Dancing is the letting be of the musical flow, and dancing is the song of the body; the body through the letting be, sings its Ode to Being.
Years ago when I lived in St. Louis there was — and still is — a funk-soul-disco-hip-hop night every third Saturday of the month called Bump ‘n’ Hustle. This was St. Louis pre-Michael Brown shooting, and the city was, as it still is, considered to be one of the most segregated in the United States. During my time there, I remember many, many times people commenting on which streets demarcated the black and white neighborhoods, describing the cityscape like squares on a chessboard.
Bump ‘n’ Hustle was held in a swampy shoebox-shaped cellar below a venue called Blank Space. The cramped dimensions forced the bounds of personal space to be eased for those few sweaty hours. The beauty of these nights was that square foot for square foot, it was the most diverse place in St. Louis I ever went. Truly, no matter your race, age or sexuality, this was somewhere you were more likely to be judged for your footwork than anything else.
We all came to groove to the rhythms of Otis, Marvin, Diana, Delta 5 and The Ambassadors and left with an enhanced sense of aliveness and connectedness. And, yeah, when the last beat pumped through the speakers and the house lights came on, everyone headed back to their respective neighborhoods. But, still, for those brief hours, social frictions were shucked off and a community was forged from synchrony.
Even though it’s been known intuitively by virtually every civilization for thousands of years that group dancing fosters closeness between people, science has only recently confirmed it.
Last year researchers at the University of Oxford found that “performing simple body movements in time with others and a metronome encourages prosocial tendencies.”
They go on to write that the effect is thought to come from a blurring of the perception of “self” and “other,” leading to a bond between the dancers. In other words, in dancing with others, we feel part of something bigger than just ourselves.
Dancing throughout the ages has served many function from community building, communication, catharsis, courtship, corporeal affirmation and cultural ritual.
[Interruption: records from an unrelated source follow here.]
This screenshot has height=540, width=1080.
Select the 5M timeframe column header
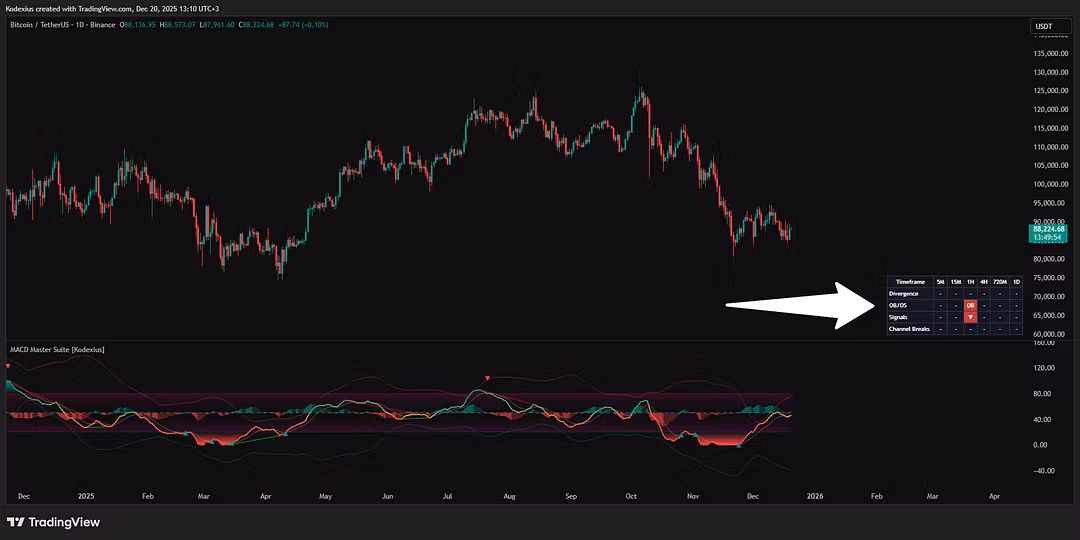click(940, 282)
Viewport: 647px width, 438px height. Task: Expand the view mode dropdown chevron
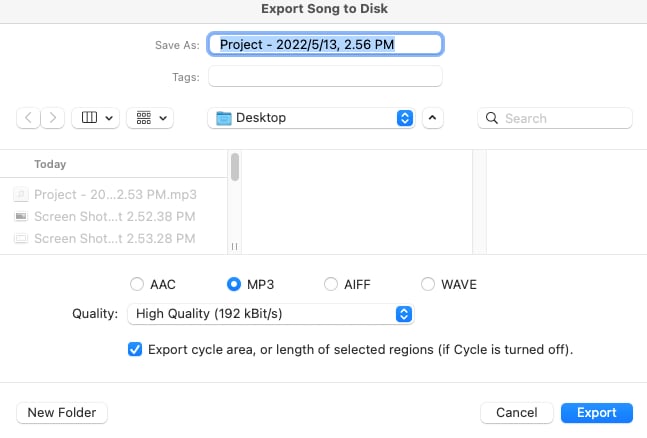pos(109,118)
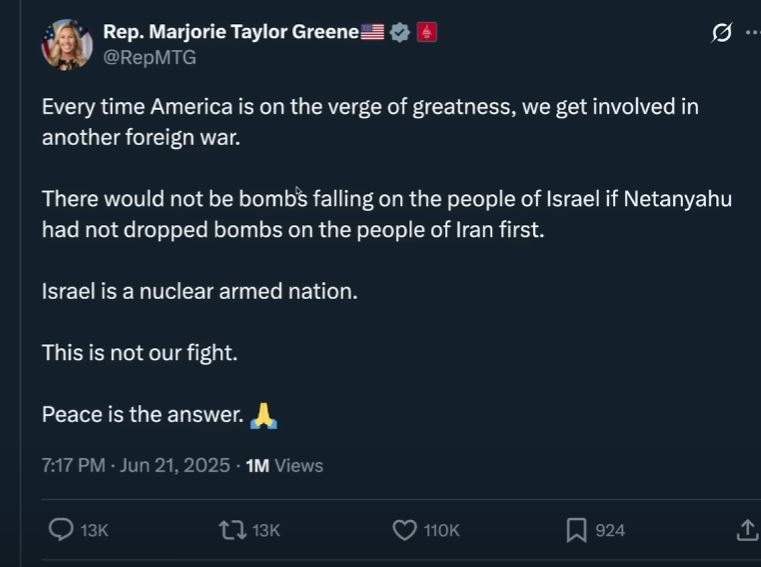Bookmark this post with the bookmark icon

pos(576,530)

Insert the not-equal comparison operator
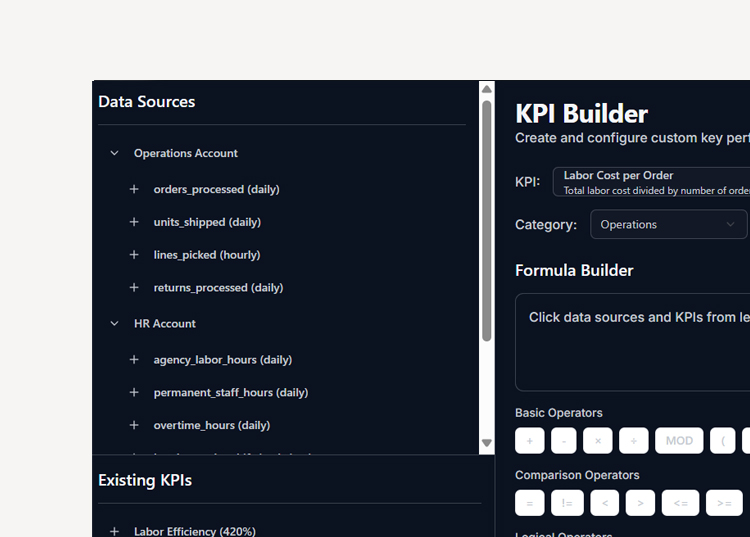tap(566, 503)
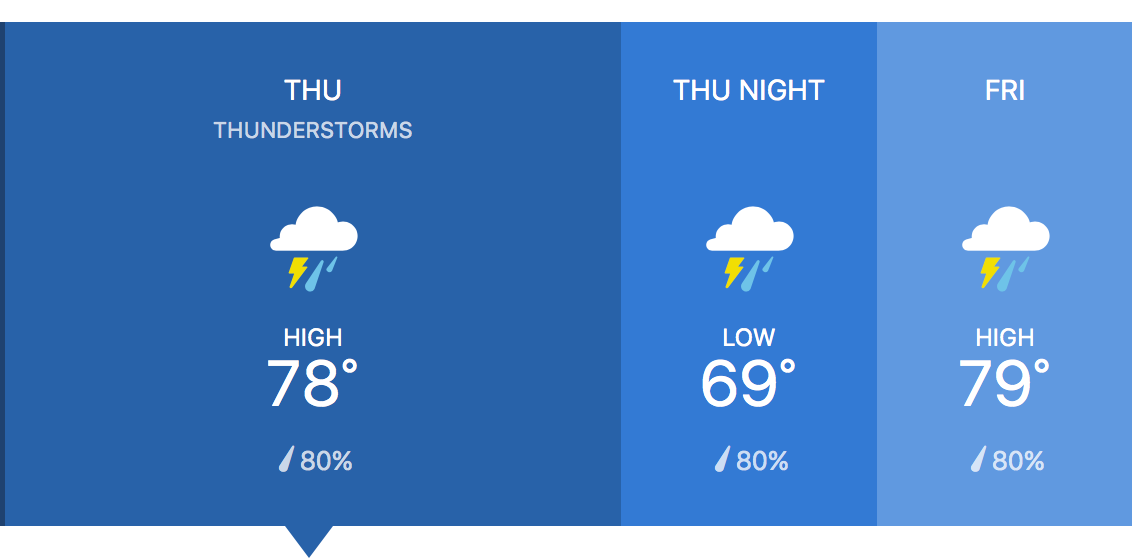Click the raindrop icon under Thu Night's 69°
The width and height of the screenshot is (1132, 560).
click(722, 460)
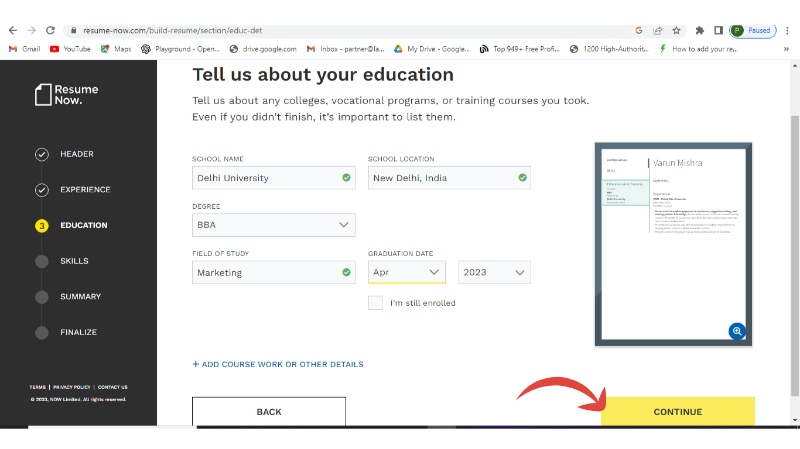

But in the 1940s, combined with psychotherapy, dance was found to be an innovative medical treatment for soldiers who came back with what was at the time known as “shell shock,” today called post-traumatic stress disorder. By the 1960s, dance therapy had the backing of research and theory.
Lora Wilson Mau, a CSULB dance department lecturer and board certified dance therapist, has used dance therapy to help those with eating disorders, Alzheimer’s disease, dementia and trauma.
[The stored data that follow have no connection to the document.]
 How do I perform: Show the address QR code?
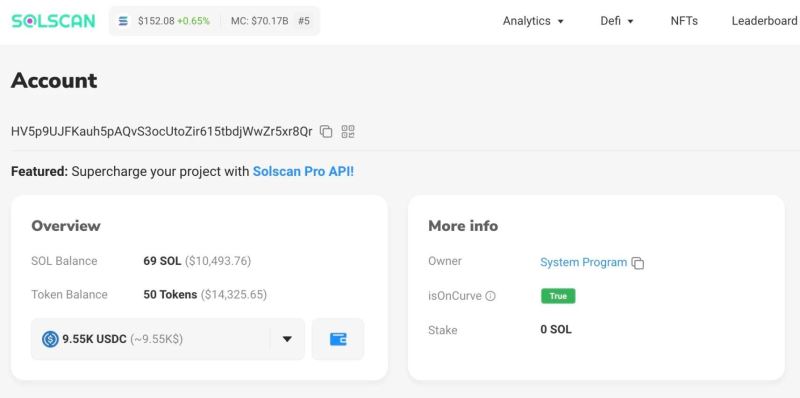click(348, 132)
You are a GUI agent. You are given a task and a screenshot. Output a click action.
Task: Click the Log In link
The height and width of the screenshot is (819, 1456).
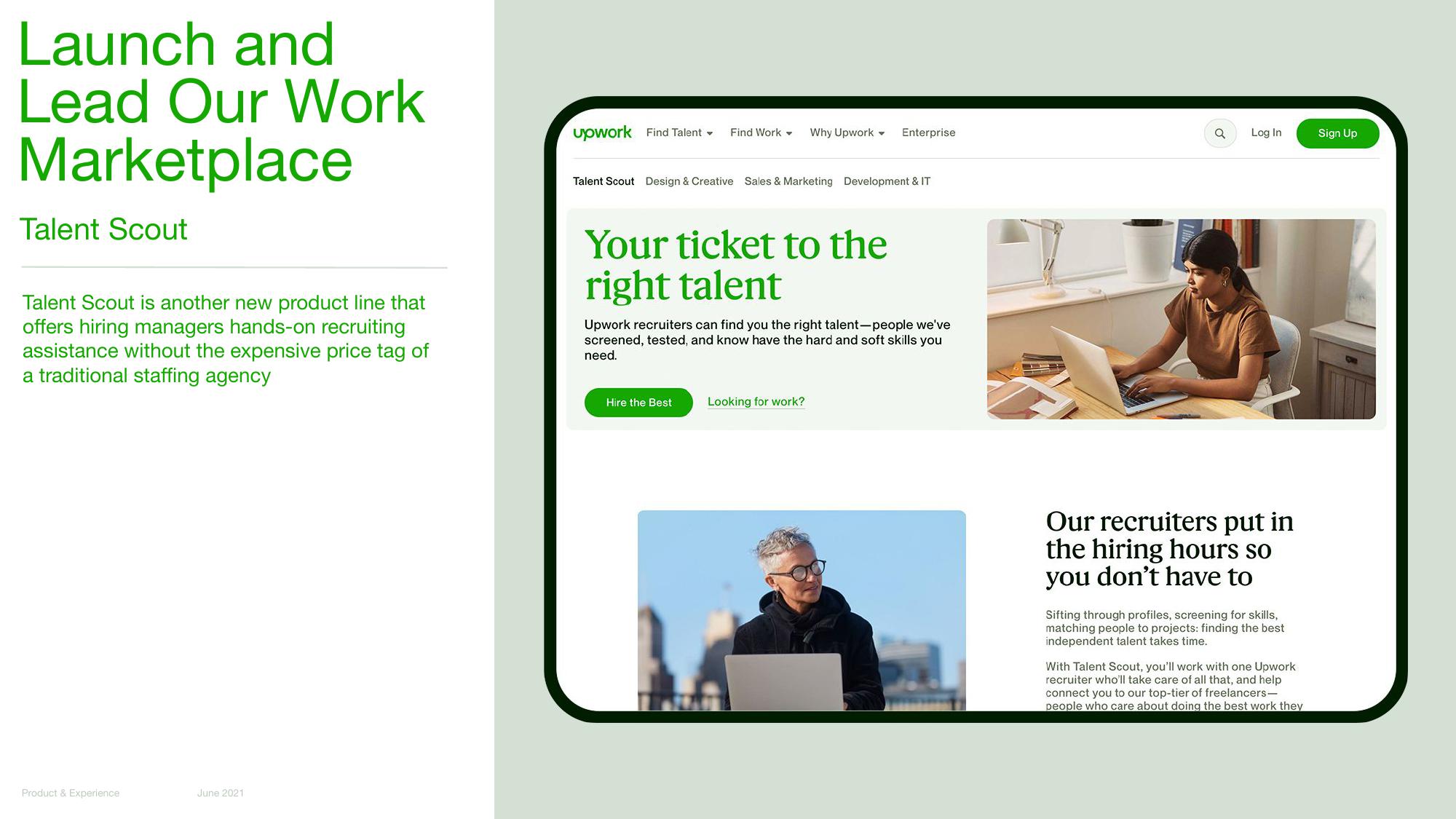[1266, 133]
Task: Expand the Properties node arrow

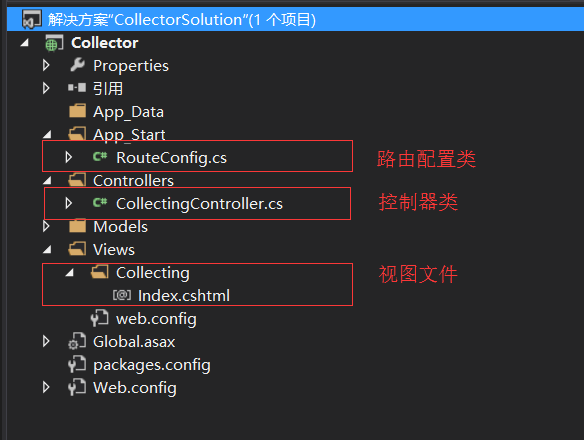Action: coord(46,65)
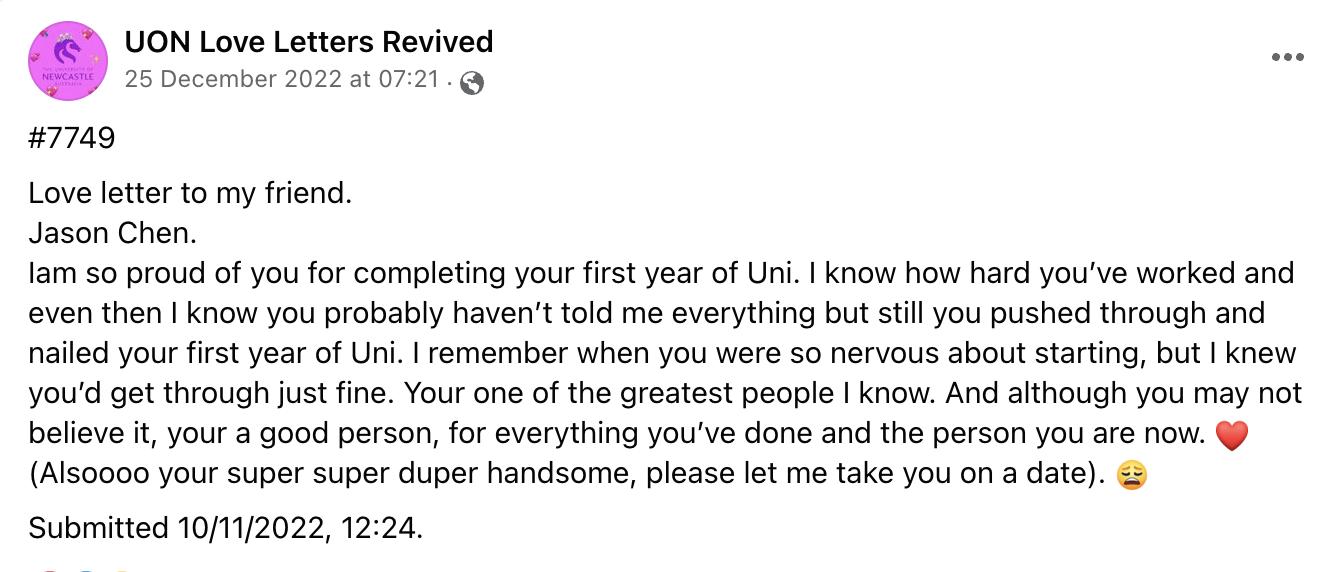Screen dimensions: 1317x572
Task: Click the 'Submitted 10/11/2022, 12:24' line
Action: [225, 527]
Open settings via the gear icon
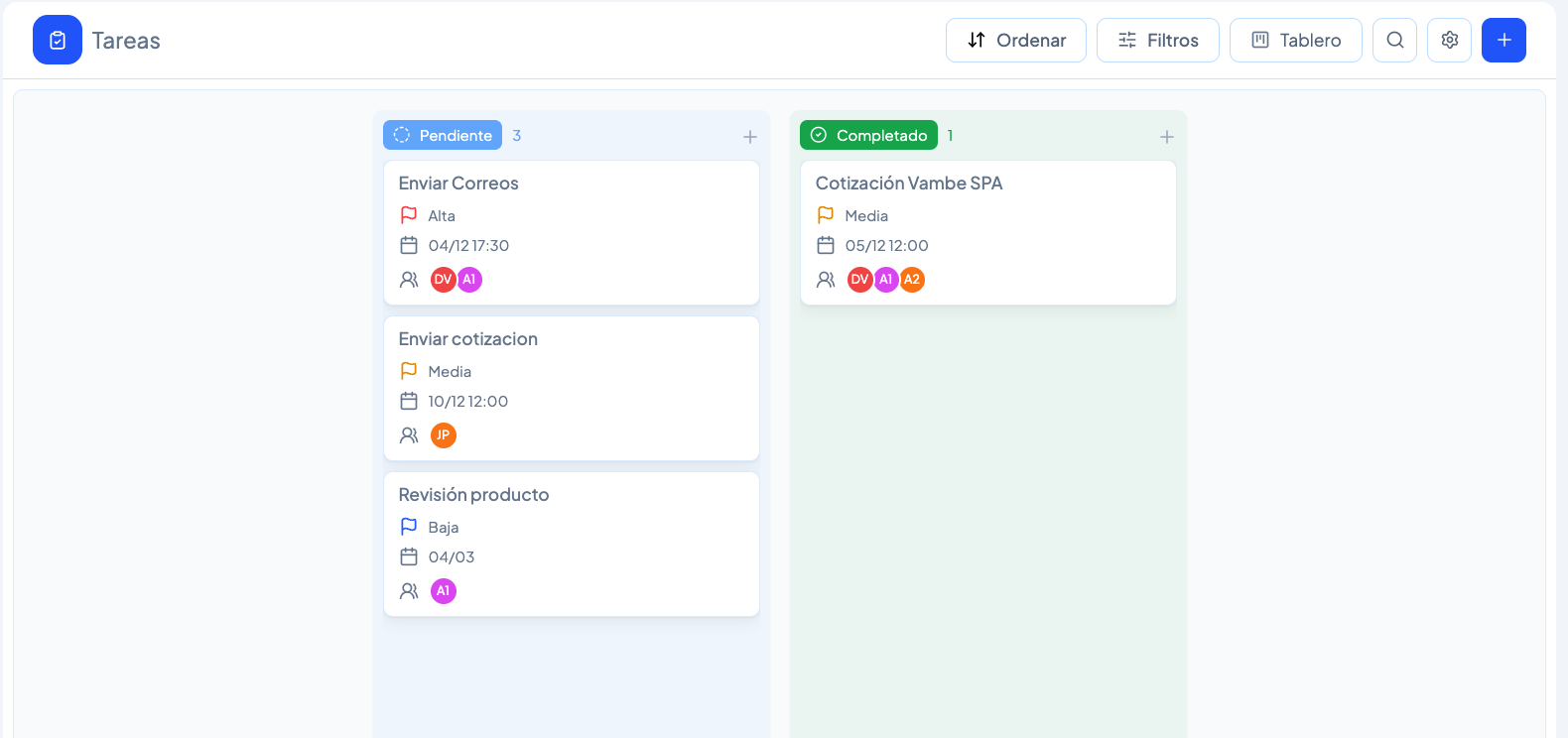 click(1449, 41)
“When words are not enough, movement reveals the unconscious,” Mau says.
She describes the results as nothing short of magical. After half an hour of group dancing, patients that were unable to connect with one another became more open to engagement.
“It helps them not be so isolated anymore,” Mau says.
Although she’s careful to stress that dance therapy is not a dance class and must be performed under the supervision of a trained mental health clinician, she says that the effectiveness of the therapy is a testament to the power of dance.
Mau says that on its own, dancing improves body image and self-esteem, alleviates depression and reduces anxiety.
For all these reasons and more, when I moved to Long Beach from St. Louis, one of the first things I looked up was a funk and soul dance night. I found Bump ‘n’ Hustle’s West Coast analogue in The Good Foot put on monthly at Alex’s Bar.
So whether you twist, dab, twerk, nae nae, or headbang, my advice is: just dance.